If you’re more concerned with building muscle but staying lean, a smaller surplus of 3-6% is a better choice. This is more of a bodybuilding style of eating, where you train higher reps and generally use dumbbells more than barbells. Studies have shown that a surplus of just 40 calories can be enough to allow for muscle gain. A smaller surplus is harder to stick to you’ll keep the fat off which lessens the need for a cutting phase. Many bodybuilders are stuck in a vicious cycle of bulking by eating in a big surplus, and then having to cut by eating in a deficit. This is known as yo-yo dieting and is not a healthy way of living. Yo-yo dieting means you’re constantly in some sort of restrictive diet; whether that’s force feeding yourself or forcing yourself to go hungry.
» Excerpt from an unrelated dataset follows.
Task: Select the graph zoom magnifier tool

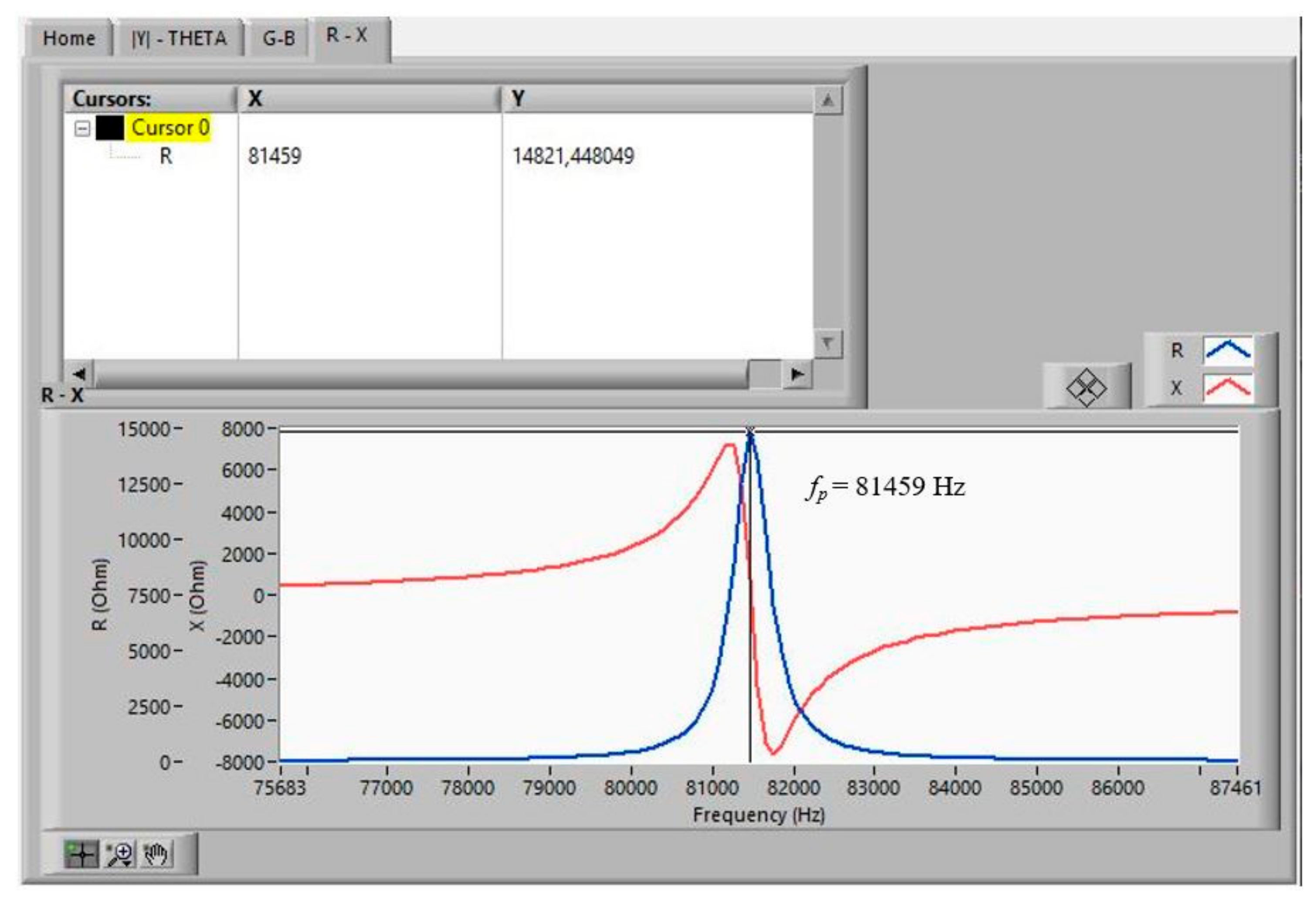Action: tap(120, 854)
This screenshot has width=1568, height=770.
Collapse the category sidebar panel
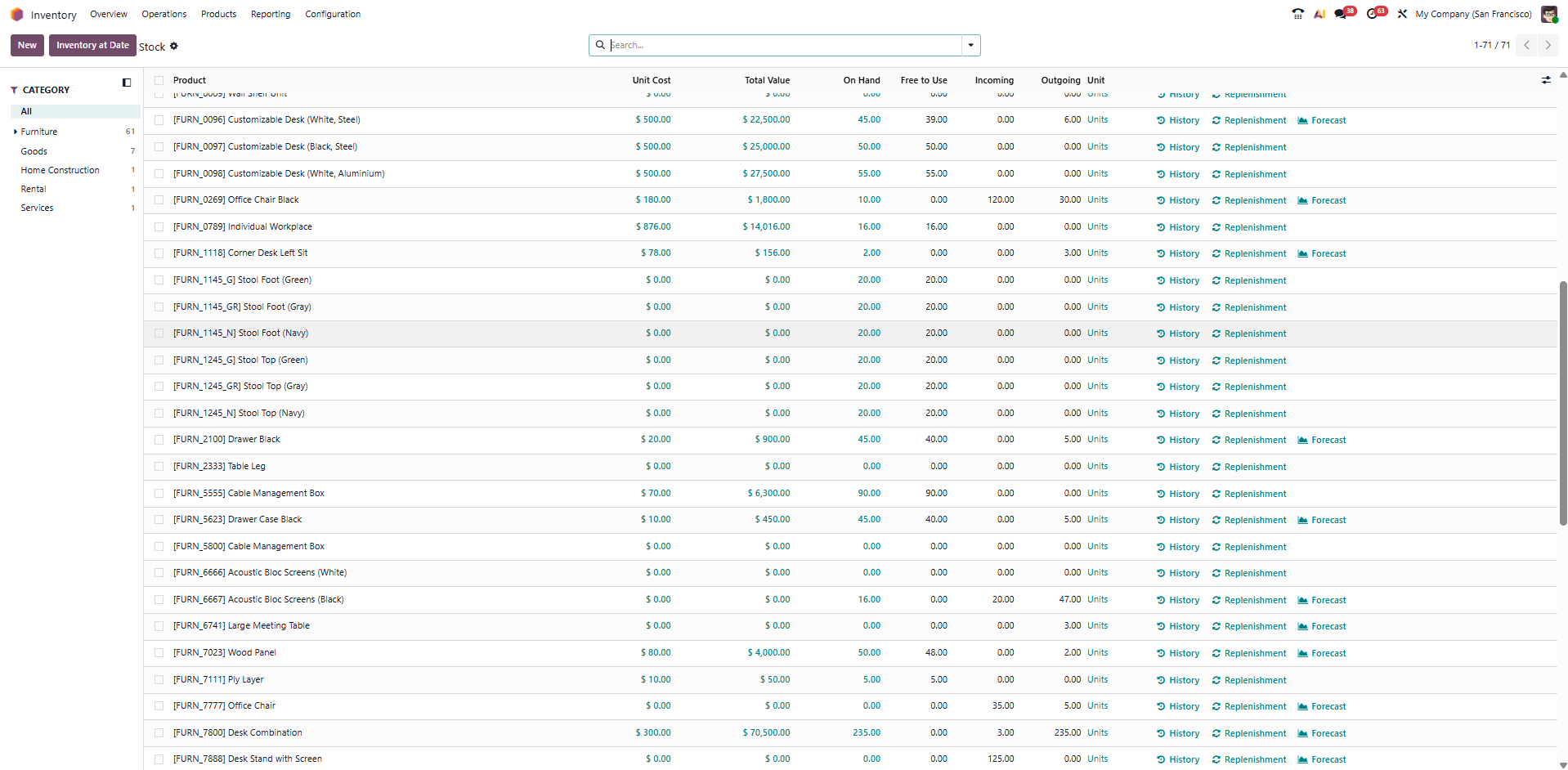[127, 83]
To make sure you’re in a calorie surplus, it’s a good idea to track your calories with a food diary or by using the app MyFitnessPal. The app works by scanning the barcode of your food, which in turn accesses a database showing the nutritional values of almost every food imaginable. If you do decide to track your calories, try not to obsess over it too much. If you feel yourself not enjoying food anymore, or only eating foods for their macronutrient content, take a break from tracking and allow your mind to reset. Eating should always be enjoyable, and you shouldn’t feel any negativity towards it.
How to Eat on a Cut
At some point during your training, you’ll likely want to cut down to show off your progress, or maybe just to feel better in yourself. A cut is a term used to describe a period of eating in a calorie deficit to lose fat whilst maintaining as much muscle mass as possible.
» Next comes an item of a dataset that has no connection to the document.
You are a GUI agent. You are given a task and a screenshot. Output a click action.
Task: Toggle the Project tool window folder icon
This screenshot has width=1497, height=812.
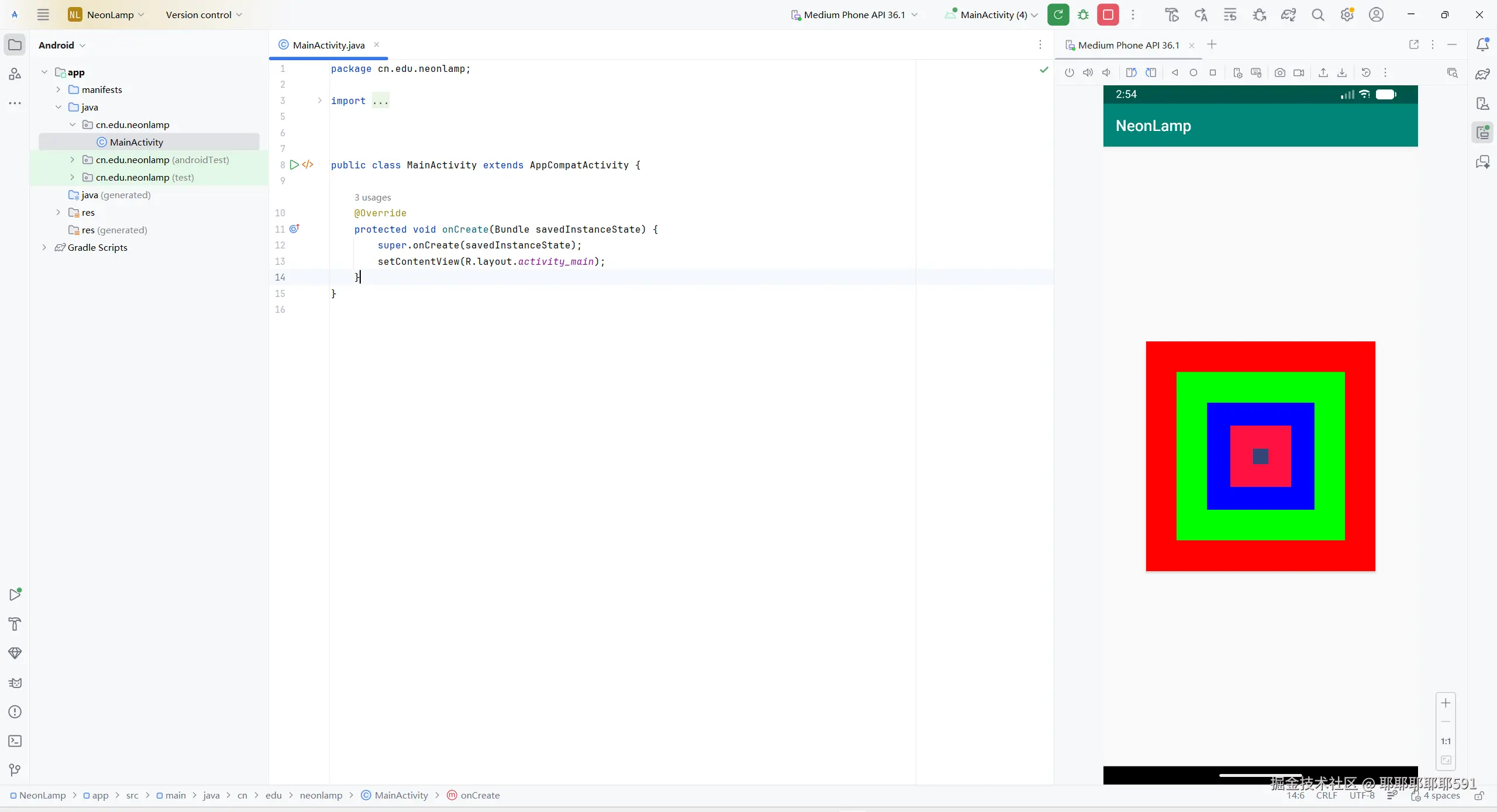click(x=15, y=45)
To make sure you’re eating in a calorie deficit, you need to track your food to ensure you’re eating below maintenance calories. If you want to lose fat quickly, a deficit of around 15-20% of your maintenance calories is a viable option. You should not eat any less than this, as the low amount of food will hinder your recovery from working out and could also affect your health. At this level of deficit, you should expect to lose more muscle mass than if you were eating in a small deficit.
A smaller deficit of 5-10% is best for maintaining muscle mass, but fat loss in this range is slower. If you’re losing more than 1-2lb of weight per week, you’re likely losing muscle. You should make your surplus smaller if this is something you want to prevent.
When you’re cutting, you should expect to lose strength as your weight begins to drop. Unless you’re a complete beginner at the gym still experiencing ‘beginner gains’, then this is pretty much unavoidable. As you get lighter, your strength drops because the weights you usually use become comparatively bigger in proportion to your bodyweight. This is why professional powerlifting meets have weight classes; the heavier competitors generally have a bigger total.
Don’t be discouraged if you lose strength. You should continue to train hard as if you were trying to gain muscle. Intensity is the most important factor whilst cutting. If you’re feeling sore and having trouble recovering from you workouts, it will benefit you to slightly reduce the volume of your workouts. Once you’ve finished your cut and you start to eat more again, you’ll gain your strength back at a rapid rate due to muscle memory.